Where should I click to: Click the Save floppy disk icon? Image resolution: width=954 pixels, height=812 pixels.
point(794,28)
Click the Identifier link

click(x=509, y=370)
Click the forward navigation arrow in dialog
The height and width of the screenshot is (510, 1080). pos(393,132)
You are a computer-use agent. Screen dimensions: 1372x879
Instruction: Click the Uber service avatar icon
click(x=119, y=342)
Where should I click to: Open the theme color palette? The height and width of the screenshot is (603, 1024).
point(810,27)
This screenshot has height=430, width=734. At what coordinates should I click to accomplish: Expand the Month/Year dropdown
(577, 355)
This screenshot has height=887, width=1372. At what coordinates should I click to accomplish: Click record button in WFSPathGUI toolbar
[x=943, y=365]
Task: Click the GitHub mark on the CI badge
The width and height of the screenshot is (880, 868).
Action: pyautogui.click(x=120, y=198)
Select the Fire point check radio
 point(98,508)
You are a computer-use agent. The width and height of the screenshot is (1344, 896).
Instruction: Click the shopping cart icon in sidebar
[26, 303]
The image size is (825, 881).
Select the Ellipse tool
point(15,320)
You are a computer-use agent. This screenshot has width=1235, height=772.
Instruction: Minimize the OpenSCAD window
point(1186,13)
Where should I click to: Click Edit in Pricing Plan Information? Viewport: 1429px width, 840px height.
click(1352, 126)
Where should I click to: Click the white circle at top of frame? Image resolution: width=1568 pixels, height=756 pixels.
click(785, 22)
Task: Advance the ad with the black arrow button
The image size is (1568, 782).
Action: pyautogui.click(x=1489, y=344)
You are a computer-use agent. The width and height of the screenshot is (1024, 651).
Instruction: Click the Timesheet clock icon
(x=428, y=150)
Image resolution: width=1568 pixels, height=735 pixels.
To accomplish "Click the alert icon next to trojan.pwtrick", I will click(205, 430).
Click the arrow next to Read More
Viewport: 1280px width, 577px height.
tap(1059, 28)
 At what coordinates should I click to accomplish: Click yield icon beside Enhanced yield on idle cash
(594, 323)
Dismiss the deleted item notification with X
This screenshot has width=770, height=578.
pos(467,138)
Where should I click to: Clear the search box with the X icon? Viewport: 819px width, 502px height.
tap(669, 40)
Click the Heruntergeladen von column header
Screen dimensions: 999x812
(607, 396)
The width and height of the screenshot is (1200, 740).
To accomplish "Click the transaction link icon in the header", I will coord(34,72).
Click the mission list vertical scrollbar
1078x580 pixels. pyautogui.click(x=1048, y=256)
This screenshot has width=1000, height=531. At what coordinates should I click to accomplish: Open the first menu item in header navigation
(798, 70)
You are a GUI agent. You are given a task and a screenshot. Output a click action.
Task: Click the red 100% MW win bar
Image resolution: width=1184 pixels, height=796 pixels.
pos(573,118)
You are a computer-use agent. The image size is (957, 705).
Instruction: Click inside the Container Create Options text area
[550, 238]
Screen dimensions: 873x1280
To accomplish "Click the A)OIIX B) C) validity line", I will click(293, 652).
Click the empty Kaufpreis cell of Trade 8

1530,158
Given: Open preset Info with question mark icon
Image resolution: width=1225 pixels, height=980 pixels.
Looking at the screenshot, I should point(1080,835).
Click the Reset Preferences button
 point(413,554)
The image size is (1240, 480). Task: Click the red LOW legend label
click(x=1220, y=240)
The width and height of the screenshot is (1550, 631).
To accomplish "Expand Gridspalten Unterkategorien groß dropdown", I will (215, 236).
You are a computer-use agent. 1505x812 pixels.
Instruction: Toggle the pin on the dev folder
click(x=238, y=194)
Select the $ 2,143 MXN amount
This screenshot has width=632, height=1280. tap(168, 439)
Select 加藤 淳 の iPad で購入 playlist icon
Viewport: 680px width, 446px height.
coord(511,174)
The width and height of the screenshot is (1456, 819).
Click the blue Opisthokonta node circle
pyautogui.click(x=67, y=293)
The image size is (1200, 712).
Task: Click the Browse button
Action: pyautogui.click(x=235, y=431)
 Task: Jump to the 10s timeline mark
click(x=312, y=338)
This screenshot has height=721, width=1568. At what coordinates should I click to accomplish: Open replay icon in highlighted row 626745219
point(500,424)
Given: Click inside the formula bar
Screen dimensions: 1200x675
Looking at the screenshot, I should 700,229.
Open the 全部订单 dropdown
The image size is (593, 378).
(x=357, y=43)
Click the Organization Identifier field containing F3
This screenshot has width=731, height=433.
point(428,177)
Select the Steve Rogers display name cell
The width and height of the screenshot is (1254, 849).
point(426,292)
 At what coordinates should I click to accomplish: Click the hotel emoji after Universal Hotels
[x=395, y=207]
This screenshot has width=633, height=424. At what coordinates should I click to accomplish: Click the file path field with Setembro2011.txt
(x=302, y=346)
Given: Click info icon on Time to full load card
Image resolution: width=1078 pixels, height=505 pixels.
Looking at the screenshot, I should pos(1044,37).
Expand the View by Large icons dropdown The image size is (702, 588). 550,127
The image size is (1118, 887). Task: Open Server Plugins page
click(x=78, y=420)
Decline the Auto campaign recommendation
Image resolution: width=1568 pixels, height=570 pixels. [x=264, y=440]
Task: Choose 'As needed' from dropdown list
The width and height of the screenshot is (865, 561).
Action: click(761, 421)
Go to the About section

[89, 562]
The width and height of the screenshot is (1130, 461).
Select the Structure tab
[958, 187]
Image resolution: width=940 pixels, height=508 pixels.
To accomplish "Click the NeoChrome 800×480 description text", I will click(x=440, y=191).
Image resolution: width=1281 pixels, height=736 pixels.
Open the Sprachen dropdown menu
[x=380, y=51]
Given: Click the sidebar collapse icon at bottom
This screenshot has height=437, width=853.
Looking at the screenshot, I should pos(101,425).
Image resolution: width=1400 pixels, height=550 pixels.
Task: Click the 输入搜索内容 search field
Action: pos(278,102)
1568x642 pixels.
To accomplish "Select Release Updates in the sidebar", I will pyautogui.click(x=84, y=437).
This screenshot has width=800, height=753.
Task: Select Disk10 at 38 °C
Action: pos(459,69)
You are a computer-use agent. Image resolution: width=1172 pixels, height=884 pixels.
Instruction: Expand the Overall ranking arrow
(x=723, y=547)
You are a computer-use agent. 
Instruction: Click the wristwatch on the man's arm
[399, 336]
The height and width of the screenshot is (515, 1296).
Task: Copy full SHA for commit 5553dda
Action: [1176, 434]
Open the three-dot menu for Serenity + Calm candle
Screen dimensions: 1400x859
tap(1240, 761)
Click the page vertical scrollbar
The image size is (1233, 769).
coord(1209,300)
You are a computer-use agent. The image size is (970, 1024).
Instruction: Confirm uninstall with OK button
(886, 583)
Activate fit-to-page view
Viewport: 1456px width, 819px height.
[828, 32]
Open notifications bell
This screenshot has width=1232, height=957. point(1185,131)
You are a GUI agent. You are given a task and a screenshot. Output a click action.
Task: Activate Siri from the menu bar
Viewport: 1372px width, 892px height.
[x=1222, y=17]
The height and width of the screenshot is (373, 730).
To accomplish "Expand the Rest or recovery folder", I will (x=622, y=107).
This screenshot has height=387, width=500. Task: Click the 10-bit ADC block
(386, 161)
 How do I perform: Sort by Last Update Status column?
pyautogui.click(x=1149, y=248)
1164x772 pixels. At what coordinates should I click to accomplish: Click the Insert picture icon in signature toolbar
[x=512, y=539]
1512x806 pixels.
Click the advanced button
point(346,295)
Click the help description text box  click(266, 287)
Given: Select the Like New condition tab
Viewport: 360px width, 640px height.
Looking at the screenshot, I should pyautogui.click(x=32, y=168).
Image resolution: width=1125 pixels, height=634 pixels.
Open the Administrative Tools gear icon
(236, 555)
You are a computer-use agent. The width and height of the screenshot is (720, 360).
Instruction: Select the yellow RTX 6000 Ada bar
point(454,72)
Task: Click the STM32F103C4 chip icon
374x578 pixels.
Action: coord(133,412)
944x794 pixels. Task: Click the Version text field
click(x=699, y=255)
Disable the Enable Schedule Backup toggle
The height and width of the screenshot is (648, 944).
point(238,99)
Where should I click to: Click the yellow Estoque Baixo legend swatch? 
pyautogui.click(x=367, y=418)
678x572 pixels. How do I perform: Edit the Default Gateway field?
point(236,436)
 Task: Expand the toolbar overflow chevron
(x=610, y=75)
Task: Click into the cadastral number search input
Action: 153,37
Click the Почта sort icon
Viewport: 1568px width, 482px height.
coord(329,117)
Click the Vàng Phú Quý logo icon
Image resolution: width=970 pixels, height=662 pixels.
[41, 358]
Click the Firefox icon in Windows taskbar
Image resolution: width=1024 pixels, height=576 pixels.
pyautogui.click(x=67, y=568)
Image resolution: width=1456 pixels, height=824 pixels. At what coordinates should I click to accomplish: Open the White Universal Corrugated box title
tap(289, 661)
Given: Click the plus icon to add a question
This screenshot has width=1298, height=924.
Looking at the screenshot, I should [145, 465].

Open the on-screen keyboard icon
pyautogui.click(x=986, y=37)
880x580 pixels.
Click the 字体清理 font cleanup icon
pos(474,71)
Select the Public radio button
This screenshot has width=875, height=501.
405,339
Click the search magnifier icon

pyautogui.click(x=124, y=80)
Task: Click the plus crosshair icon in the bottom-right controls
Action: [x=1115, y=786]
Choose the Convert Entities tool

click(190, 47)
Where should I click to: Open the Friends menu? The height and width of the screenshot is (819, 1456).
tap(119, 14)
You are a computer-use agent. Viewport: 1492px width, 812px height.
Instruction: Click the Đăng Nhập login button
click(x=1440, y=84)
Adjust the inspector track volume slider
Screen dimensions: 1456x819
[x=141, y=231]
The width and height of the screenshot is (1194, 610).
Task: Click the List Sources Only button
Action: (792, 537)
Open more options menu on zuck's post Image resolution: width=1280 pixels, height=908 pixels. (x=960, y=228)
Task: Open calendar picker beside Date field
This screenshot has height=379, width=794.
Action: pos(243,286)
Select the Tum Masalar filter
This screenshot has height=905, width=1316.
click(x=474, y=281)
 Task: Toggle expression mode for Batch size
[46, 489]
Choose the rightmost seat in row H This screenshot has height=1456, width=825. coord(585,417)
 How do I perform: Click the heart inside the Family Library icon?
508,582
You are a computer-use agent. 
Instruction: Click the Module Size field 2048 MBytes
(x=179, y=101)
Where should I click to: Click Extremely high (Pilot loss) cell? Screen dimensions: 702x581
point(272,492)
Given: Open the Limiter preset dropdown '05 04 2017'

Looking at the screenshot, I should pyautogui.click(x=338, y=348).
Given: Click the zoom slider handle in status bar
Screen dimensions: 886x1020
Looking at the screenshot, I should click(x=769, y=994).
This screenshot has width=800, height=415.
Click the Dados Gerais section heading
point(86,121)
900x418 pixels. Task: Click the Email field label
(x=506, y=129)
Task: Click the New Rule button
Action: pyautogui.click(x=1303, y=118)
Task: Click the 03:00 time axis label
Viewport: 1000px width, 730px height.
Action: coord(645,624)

▬▬▬▬▬▬

### PROBLEM REQUIREMENTS
Copy out the lines, starting at the line that contains "Click the Firefox icon in Windows taskbar" and ending with the line that contains "Action: pos(243,286)", both included.

### TASK OUTPUT
Click the Firefox icon in Windows taskbar
Image resolution: width=1024 pixels, height=576 pixels.
pyautogui.click(x=67, y=568)
Image resolution: width=1456 pixels, height=824 pixels. At what coordinates should I click to accomplish: Open the White Universal Corrugated box title
tap(289, 661)
Given: Click the plus icon to add a question
This screenshot has width=1298, height=924.
Looking at the screenshot, I should [145, 465].

Open the on-screen keyboard icon
pyautogui.click(x=986, y=37)
880x580 pixels.
Click the 字体清理 font cleanup icon
pos(474,71)
Select the Public radio button
This screenshot has width=875, height=501.
405,339
Click the search magnifier icon

pyautogui.click(x=124, y=80)
Task: Click the plus crosshair icon in the bottom-right controls
Action: [x=1115, y=786]
Choose the Convert Entities tool

click(190, 47)
Where should I click to: Open the Friends menu? The height and width of the screenshot is (819, 1456).
tap(119, 14)
You are a computer-use agent. Viewport: 1492px width, 812px height.
Instruction: Click the Đăng Nhập login button
click(x=1440, y=84)
Adjust the inspector track volume slider
Screen dimensions: 1456x819
[x=141, y=231]
The width and height of the screenshot is (1194, 610).
Task: Click the List Sources Only button
Action: (792, 537)
Open more options menu on zuck's post Image resolution: width=1280 pixels, height=908 pixels. (x=960, y=228)
Task: Open calendar picker beside Date field
This screenshot has height=379, width=794.
Action: pos(243,286)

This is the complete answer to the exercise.